(A block of data)
================
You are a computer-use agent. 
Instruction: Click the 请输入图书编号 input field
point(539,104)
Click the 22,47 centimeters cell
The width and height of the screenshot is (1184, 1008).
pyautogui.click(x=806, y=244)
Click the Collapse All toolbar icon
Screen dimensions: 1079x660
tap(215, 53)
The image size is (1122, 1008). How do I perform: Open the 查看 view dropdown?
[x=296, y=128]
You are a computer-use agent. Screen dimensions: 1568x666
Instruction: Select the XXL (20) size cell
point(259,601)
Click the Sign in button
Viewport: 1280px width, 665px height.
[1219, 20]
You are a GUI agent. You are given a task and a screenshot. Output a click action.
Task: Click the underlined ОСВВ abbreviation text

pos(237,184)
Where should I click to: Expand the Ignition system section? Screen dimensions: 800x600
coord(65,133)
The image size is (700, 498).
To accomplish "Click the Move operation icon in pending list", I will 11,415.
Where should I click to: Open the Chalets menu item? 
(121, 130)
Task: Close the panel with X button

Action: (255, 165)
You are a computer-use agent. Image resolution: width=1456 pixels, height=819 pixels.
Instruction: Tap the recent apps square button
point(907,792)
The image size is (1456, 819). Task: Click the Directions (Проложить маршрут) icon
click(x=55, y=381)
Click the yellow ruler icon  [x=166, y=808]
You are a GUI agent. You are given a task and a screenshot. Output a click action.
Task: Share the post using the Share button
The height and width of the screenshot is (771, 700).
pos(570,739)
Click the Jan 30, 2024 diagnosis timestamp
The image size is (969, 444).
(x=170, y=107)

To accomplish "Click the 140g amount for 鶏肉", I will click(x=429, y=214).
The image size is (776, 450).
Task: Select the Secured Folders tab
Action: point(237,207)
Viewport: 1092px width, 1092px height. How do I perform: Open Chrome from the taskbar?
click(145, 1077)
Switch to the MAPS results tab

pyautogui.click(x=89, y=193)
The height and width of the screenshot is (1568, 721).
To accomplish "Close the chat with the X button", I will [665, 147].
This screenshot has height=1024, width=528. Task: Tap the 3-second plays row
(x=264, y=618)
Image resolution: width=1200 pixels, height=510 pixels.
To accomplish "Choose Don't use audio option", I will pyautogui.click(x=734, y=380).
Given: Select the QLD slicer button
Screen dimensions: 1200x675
================
__Exercise aim__:
Put every nonblank line of the rows above into a Markdown table. Use two columns, Line No. and Row Text, and number the lines in order.

__Written answer__:
| Line No. | Row Text |
|---|---|
| 1 | You are a computer-use agent.  |
| 2 | Instruction: Click the 请输入图书编号 input field |
| 3 | point(539,104) |
| 4 | Click the 22,47 centimeters cell |
| 5 | The width and height of the screenshot is (1184, 1008). |
| 6 | pyautogui.click(x=806, y=244) |
| 7 | Click the Collapse All toolbar icon |
| 8 | Screen dimensions: 1079x660 |
| 9 | tap(215, 53) |
| 10 | The image size is (1122, 1008). How do I perform: Open the 查看 view dropdown? |
| 11 | [x=296, y=128] |
| 12 | You are a computer-use agent. Screen dimensions: 1568x666 |
| 13 | Instruction: Select the XXL (20) size cell |
| 14 | point(259,601) |
| 15 | Click the Sign in button |
| 16 | Viewport: 1280px width, 665px height. |
| 17 | [1219, 20] |
| 18 | You are a GUI agent. You are given a task and a screenshot. Output a click action. |
| 19 | Task: Click the underlined ОСВВ abbreviation text |
| 20 | pos(237,184) |
| 21 | Where should I click to: Expand the Ignition system section? Screen dimensions: 800x600 |
| 22 | coord(65,133) |
| 23 | The image size is (700, 498). |
| 24 | To accomplish "Click the Move operation icon in pending list", I will 11,415. |
| 25 | Where should I click to: Open the Chalets menu item?  |
| 26 | (121, 130) |
| 27 | Task: Close the panel with X button |
| 28 | Action: (255, 165) |
| 29 | You are a computer-use agent. Image resolution: width=1456 pixels, height=819 pixels. |
| 30 | Instruction: Tap the recent apps square button |
| 31 | point(907,792) |
| 32 | The image size is (1456, 819). Task: Click the Directions (Проложить маршрут) icon |
| 33 | click(x=55, y=381) |
| 34 | Click the yellow ruler icon  [x=166, y=808] |
| 35 | You are a GUI agent. You are given a task and a screenshot. Output a click action. |
| 36 | Task: Share the post using the Share button |
| 37 | The height and width of the screenshot is (771, 700). |
| 38 | pos(570,739) |
| 39 | Click the Jan 30, 2024 diagnosis timestamp |
| 40 | The image size is (969, 444). |
| 41 | (x=170, y=107) |
| 42 | To accomplish "Click the 140g amount for 鶏肉", I will click(x=429, y=214). |
| 43 | The image size is (776, 450). |
| 44 | Task: Select the Secured Folders tab |
| 45 | Action: point(237,207) |
| 46 | Viewport: 1092px width, 1092px height. How do I perform: Open Chrome from the taskbar? |
| 47 | click(145, 1077) |
| 48 | Switch to the MAPS results tab |
| 49 | pyautogui.click(x=89, y=193) |
| 50 | The height and width of the screenshot is (1568, 721). |
| 51 | To accomplish "Close the chat with the X button", I will [665, 147]. |
| 52 | This screenshot has height=1024, width=528. Task: Tap the 3-second plays row |
| 53 | (x=264, y=618) |
| 54 | Image resolution: width=1200 pixels, height=510 pixels. |
| 55 | To accomplish "Choose Don't use audio option", I will pyautogui.click(x=734, y=380). |
| 56 | Given: Select the QLD slicer button |
| 57 | Screen dimensions: 1200x675 |